BEGIN Data for the task

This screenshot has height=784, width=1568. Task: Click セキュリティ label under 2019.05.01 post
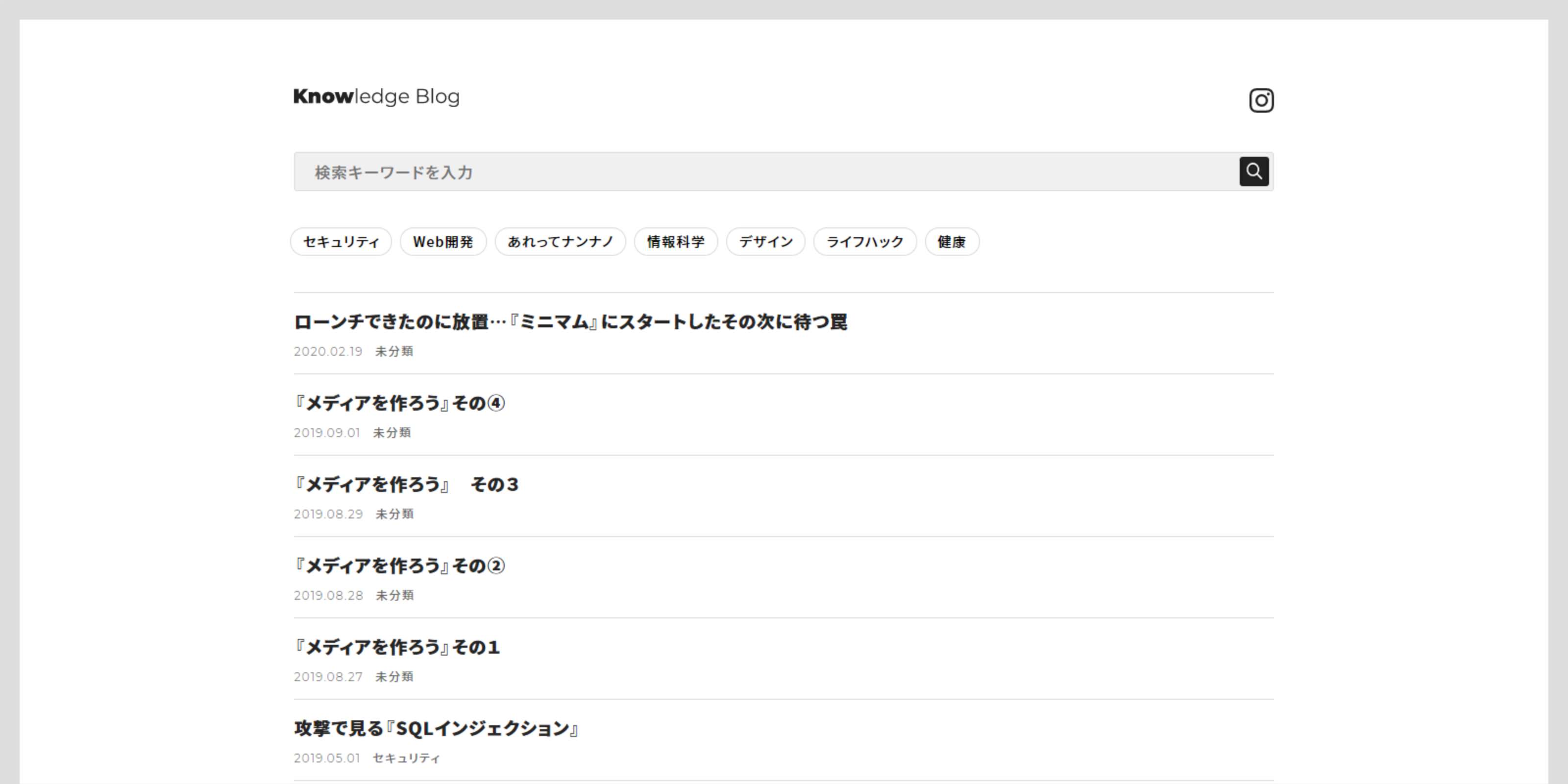(406, 758)
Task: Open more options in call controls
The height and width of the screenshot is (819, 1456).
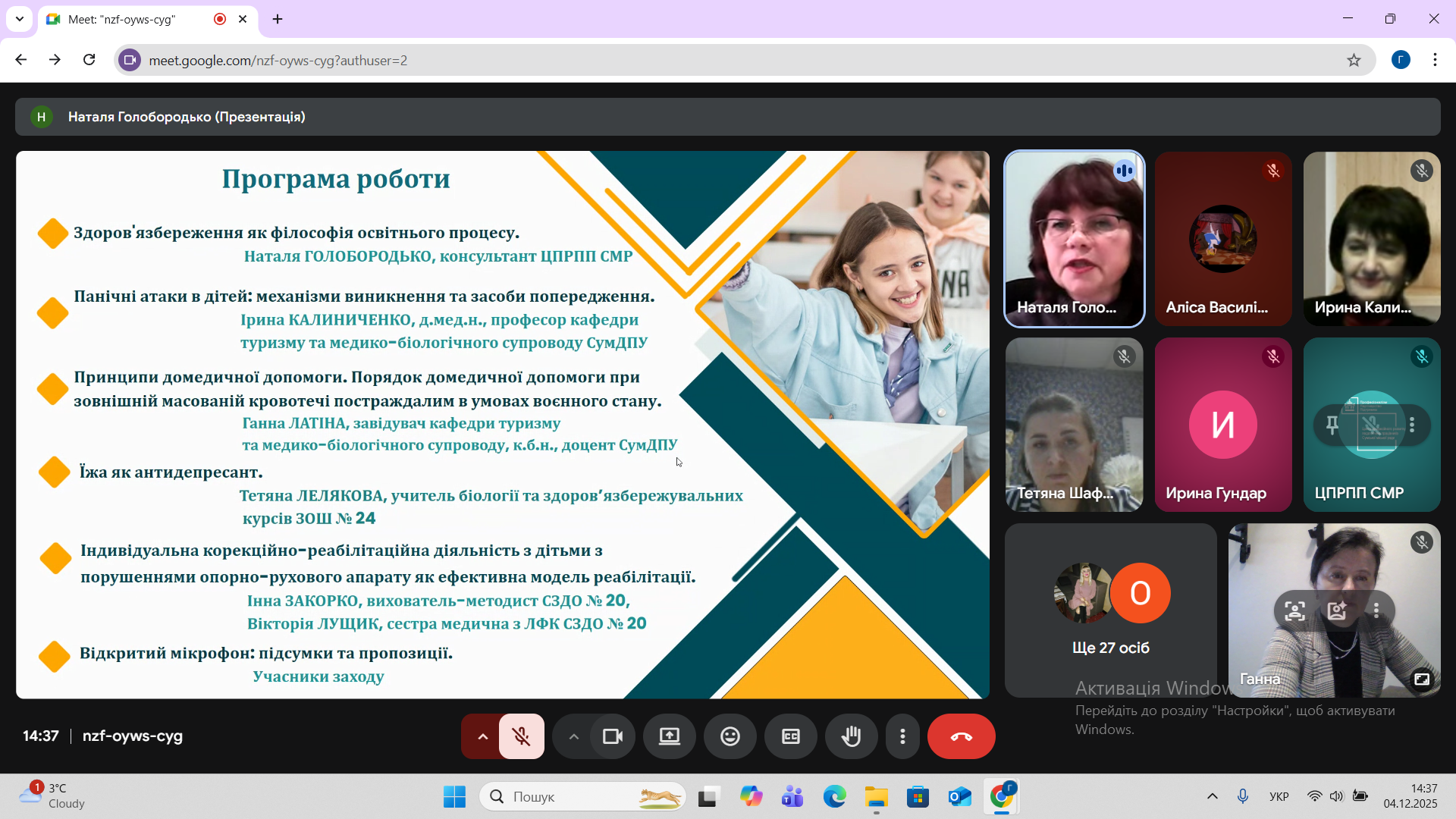Action: [x=902, y=736]
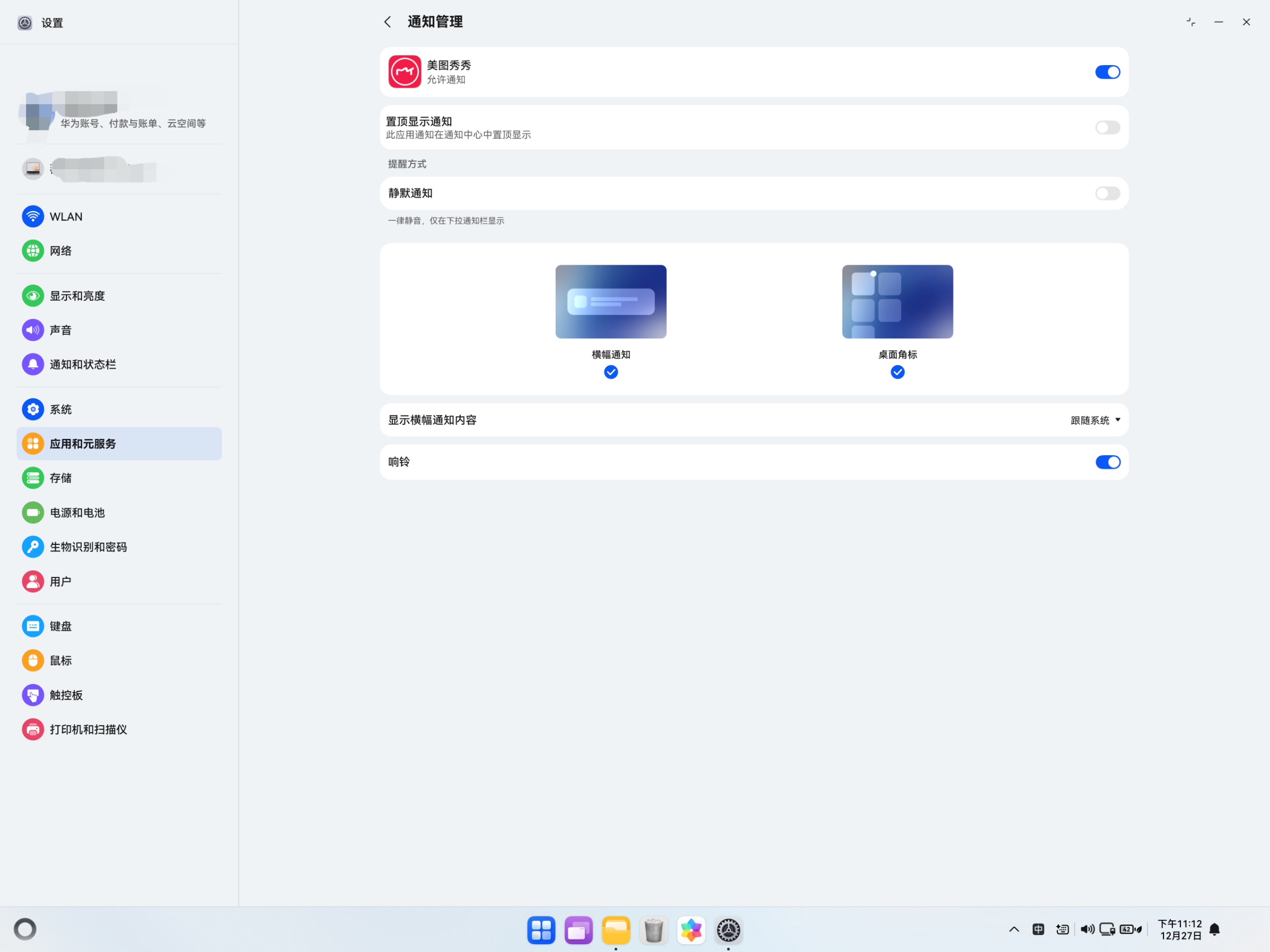Viewport: 1270px width, 952px height.
Task: Open WLAN settings in the sidebar
Action: coord(66,216)
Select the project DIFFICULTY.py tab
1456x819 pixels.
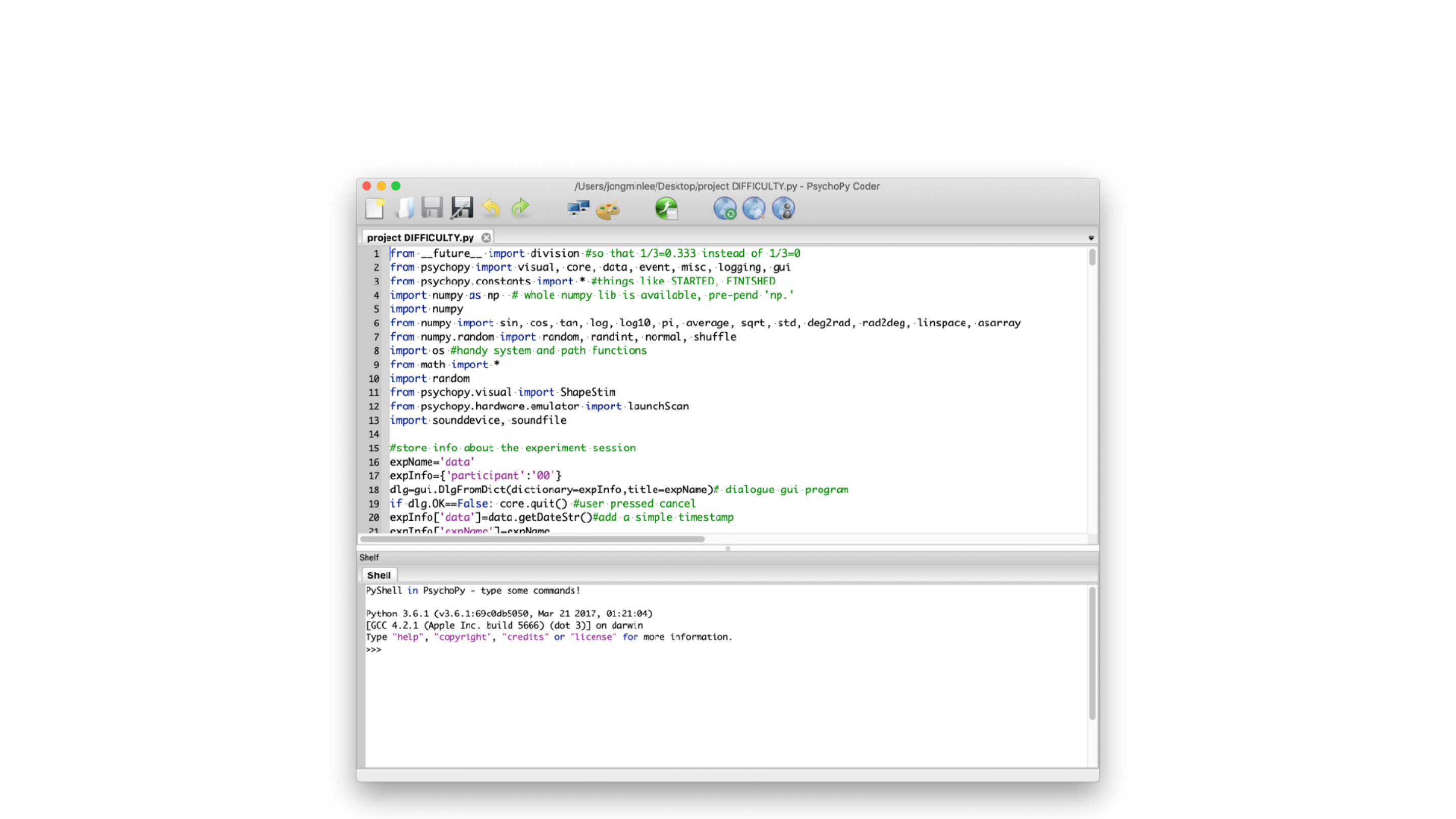coord(420,238)
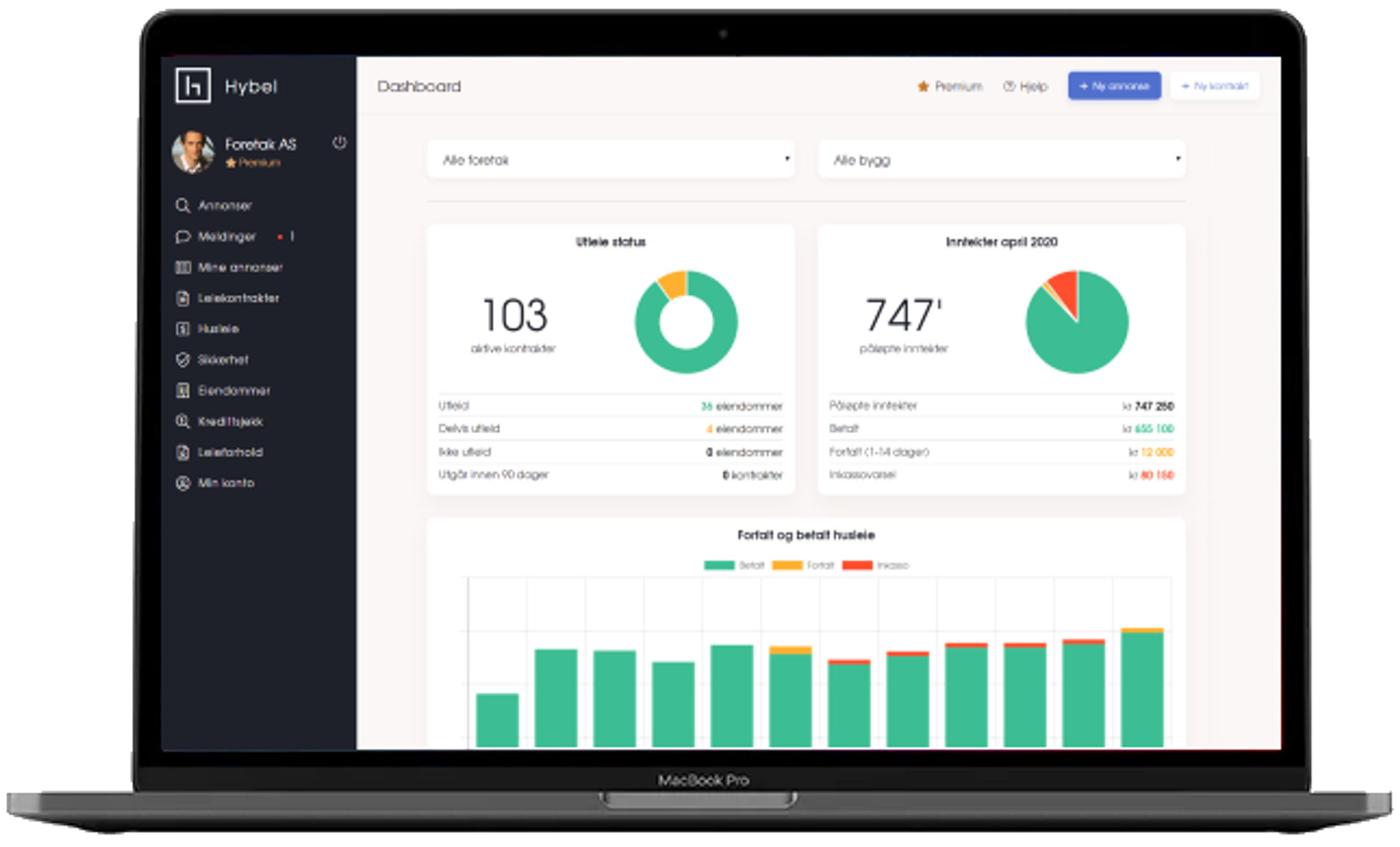This screenshot has width=1400, height=847.
Task: Click the Eiendommer building icon
Action: click(182, 390)

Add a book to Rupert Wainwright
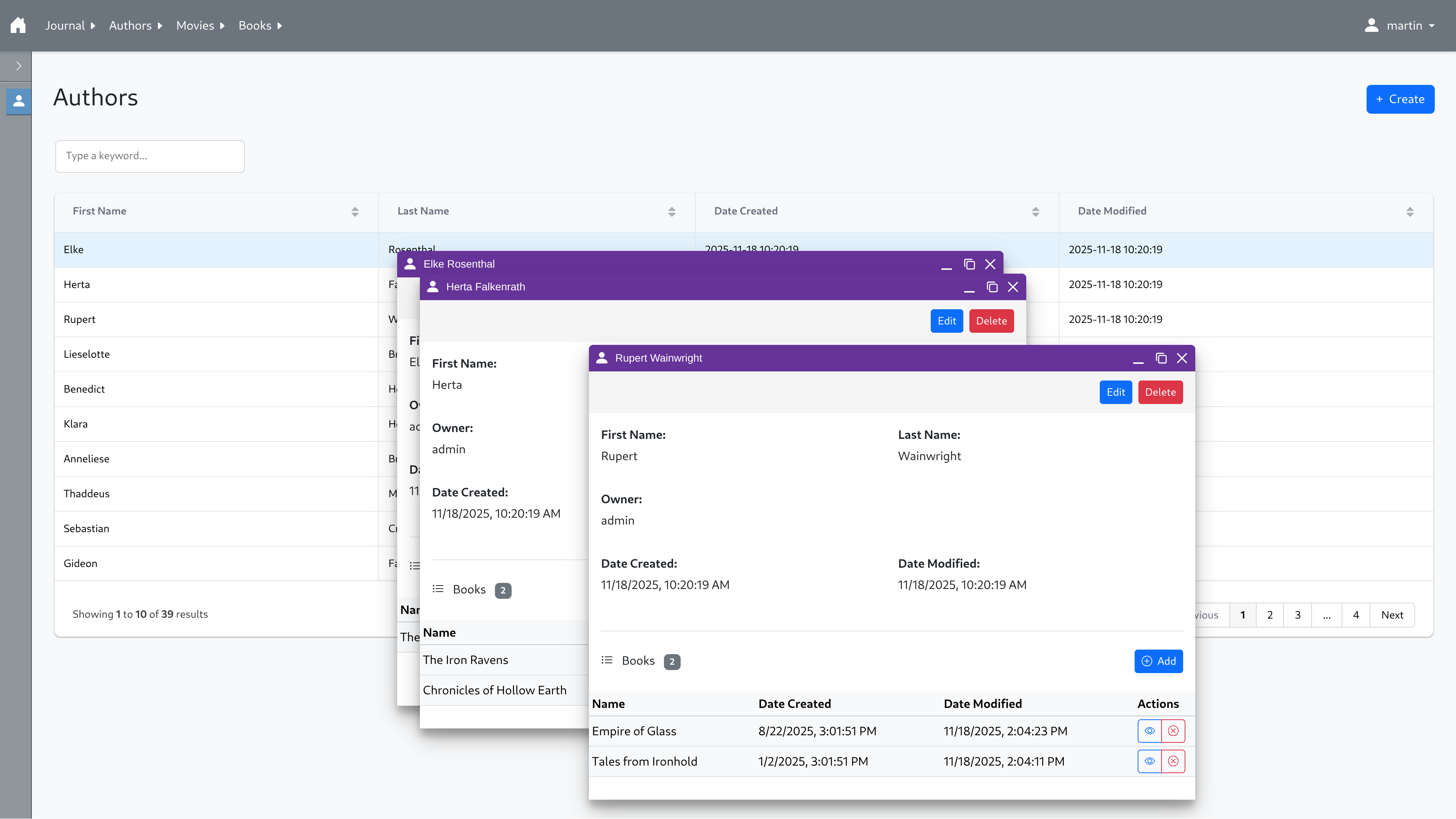(x=1158, y=661)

END Data for the task

### What you are asked to do
From the listing above, repeat only the lines between the line containing "Task: Open more options in call controls" and the line containing "Select the project DIFFICULTY.py tab", those two included. Pictures are not part of the copy.

### Task answer
Task: Open more options in call controls
The height and width of the screenshot is (819, 1456).
Action: [x=902, y=736]
Viewport: 1270px width, 952px height.
Task: Open WLAN settings in the sidebar
Action: coord(66,216)
Select the project DIFFICULTY.py tab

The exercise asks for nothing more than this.